Thanks for visiting Awake in the Andes.  I am a writer, healer, guide, facilitator, traveler, photographer, and lifelong learner.  In my professional lives, I’ve been a massage therapist, a physician/psychiatrist, an executive, business and life coach, trainer and process facilitator.

I’ve also had a long career as a seeker.  I have frequently described myself as “always – or forever – in transition.”  I apparently like change, or something new, even though I often feel like I hate change.  Having grown up as a child of the ‘60’s, I became involved in the personal growth and human potential movement by the early 70’s.  As a somewhat alienated sophomore at Harvard, I decided in 1970 to take a year abroad in London in the hopes of “finding myself.”

CourtyardTo make a long story short, serendipity helped me find my way me to one of R.D. Laing’s experimental therapeutic communities (I had been extremely interested in Laing’s work in my studies at Harvard), where I lived for 4 ½ months.  There I became a hippie, lived in community with a hugely diverse group of fellow travelers from around the world, attended seminars in existential psychology with psychologists and psychiatry colleagues of Dr.

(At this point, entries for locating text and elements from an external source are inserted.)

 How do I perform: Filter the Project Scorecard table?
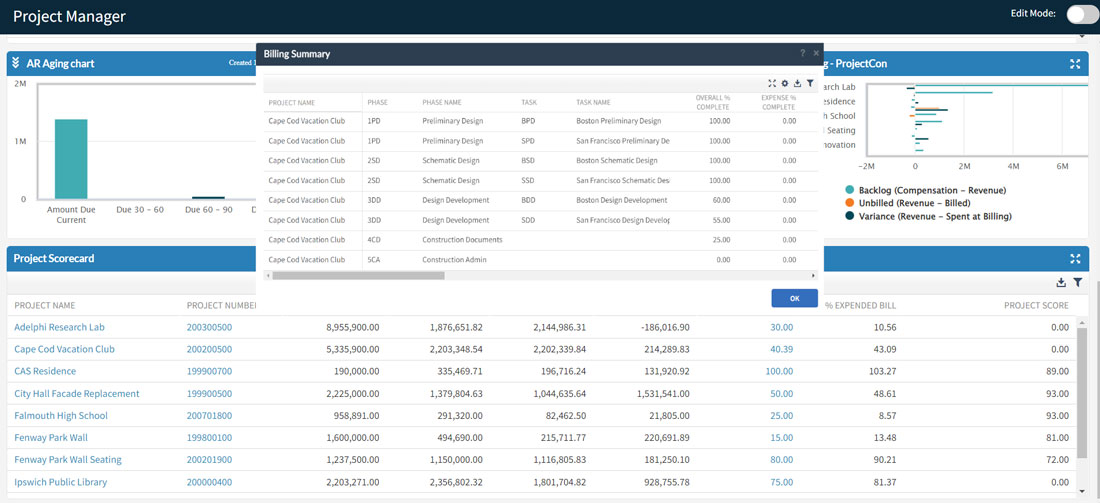(1078, 283)
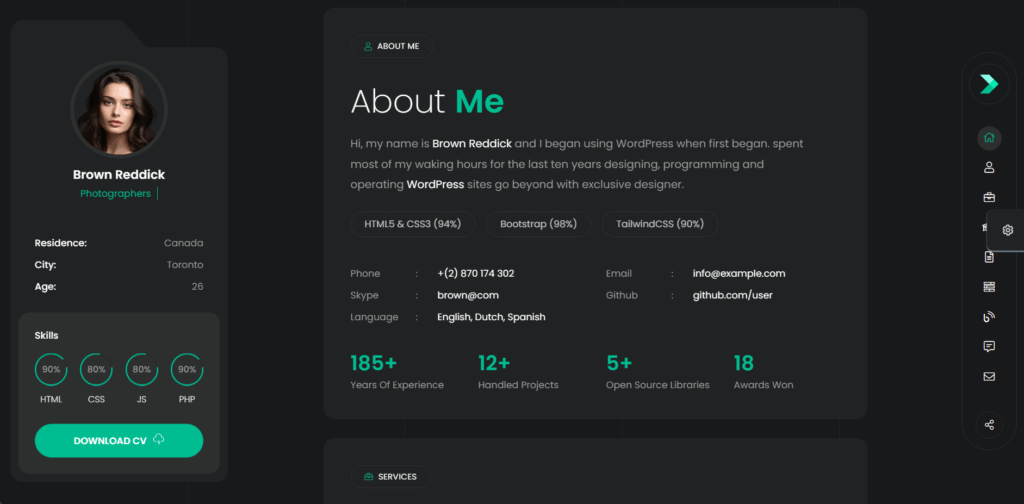The height and width of the screenshot is (504, 1024).
Task: Click Brown Reddick's profile photo
Action: 119,109
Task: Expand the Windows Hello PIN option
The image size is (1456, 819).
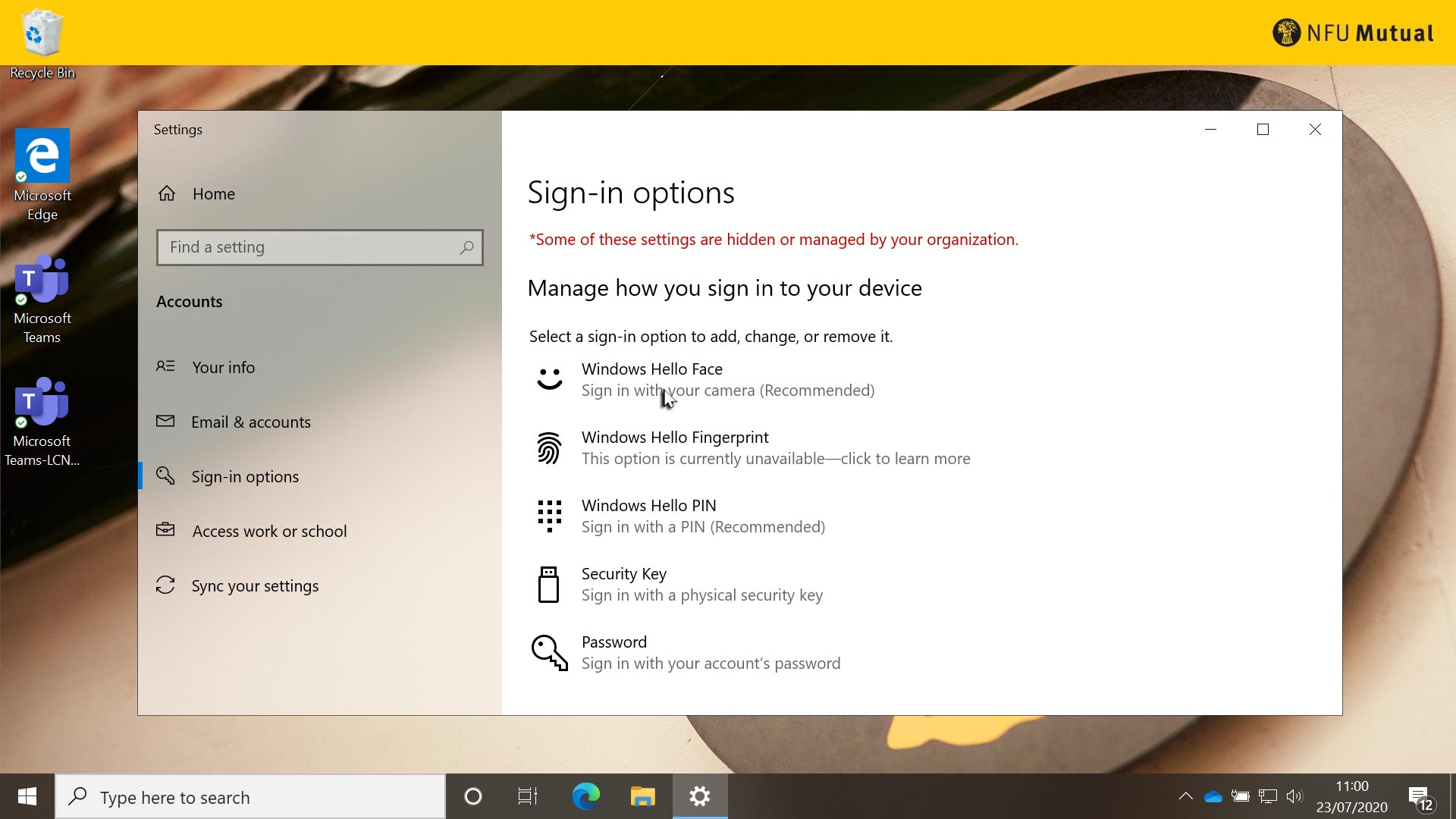Action: pyautogui.click(x=702, y=516)
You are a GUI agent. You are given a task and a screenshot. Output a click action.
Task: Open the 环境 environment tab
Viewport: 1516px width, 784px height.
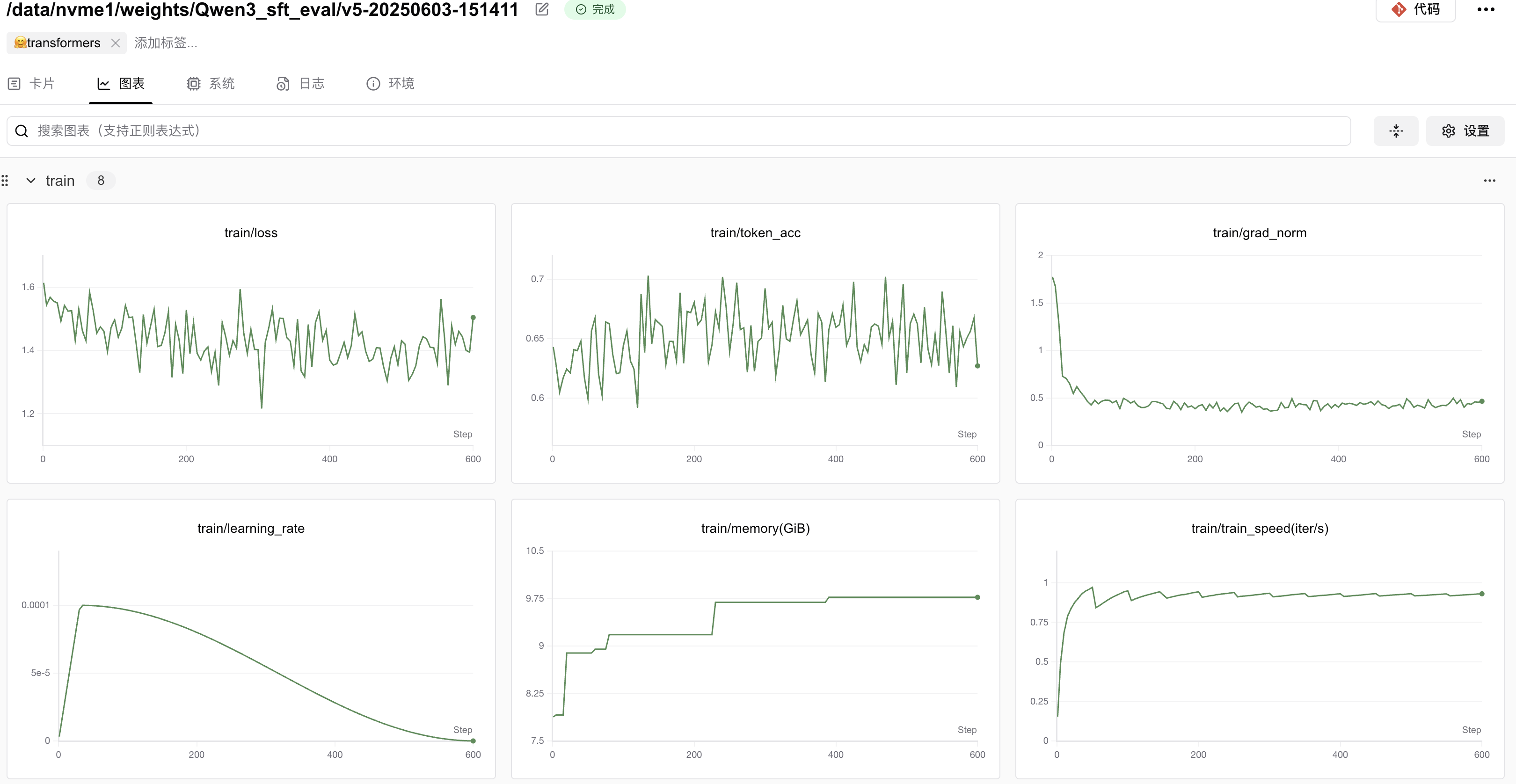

Laing, had my share of mind-altering drugs, explored the nooks and crannies of London, and basically got the windows and doors of my mind and psyche blown open.

Upon my return to the United States, I naturally gravitated and found my way to both the intentional communities movement that was burgeoning at that time as well as the human potential movement.  Thus began my lifelong journey as a seeker.

Following my graduation from Harvard, I worked briefly as a mental health worker on a psychiatric unit.  There I realized that I wanted to pursue a more integrated mind-body-spirit approach to healing, and I trained to become one of the early certified massage therapist with a successful practice in Boston.

Wanting to be a change agent in the health care system so I could be a “bridge” between the then polarized realities of conventional medicine and complementary medicine led me to to getting my M.D. at the University of Massachusetts in my late 30’s.  I subsequently practiced general adult medicine and psychiatry for seven years.  Ultimately I decided against the lifestyle of a practicing physician plus, given my temperament, I felt I could be more effective – and happier- as a change agent external to the system.  That’s a professional way of saying I like catalyzing change for others, even though I sometimes balk at doing it for myself<g>.

At that point, in 1998, I left the practice of medicine and began a self-employed career as a professional coach (executive leadership, career, business and life) and change facilitator.

Roof topsNow I’m obsessed with figuring out this reinvention of aging thing, as I suspect are millions of others of my Boomer compatriots.   I still commit time and energy to being a coach, guide, and healer in one form or another as I’m deeply fulfilled by serving others as a change catalyst and facilitator.

I’ve added Awake Self Coaching to my coaching services since despite the wisdom one hopes to have gained by this stage of life, it’s easy to get lost in this moment in history where everything related to getting older is shifting.  I want to share with you what I’ve learned works, what doesn’t work, and the tools that have stood in good stead over the past 40 plus years.  However, I’m also allowing time and energy for my creative pursuits of writing and photography, and creating the space for new projects to emerge as I land in my new home in the Andes mountains.

Daunting as it is to make a trans-continental move, the possibilities for discovery, exploration, adventure, contribution and learning– both known and yet to be discovered, are unlimited and tantalizing.  I look forward to sharing them with you.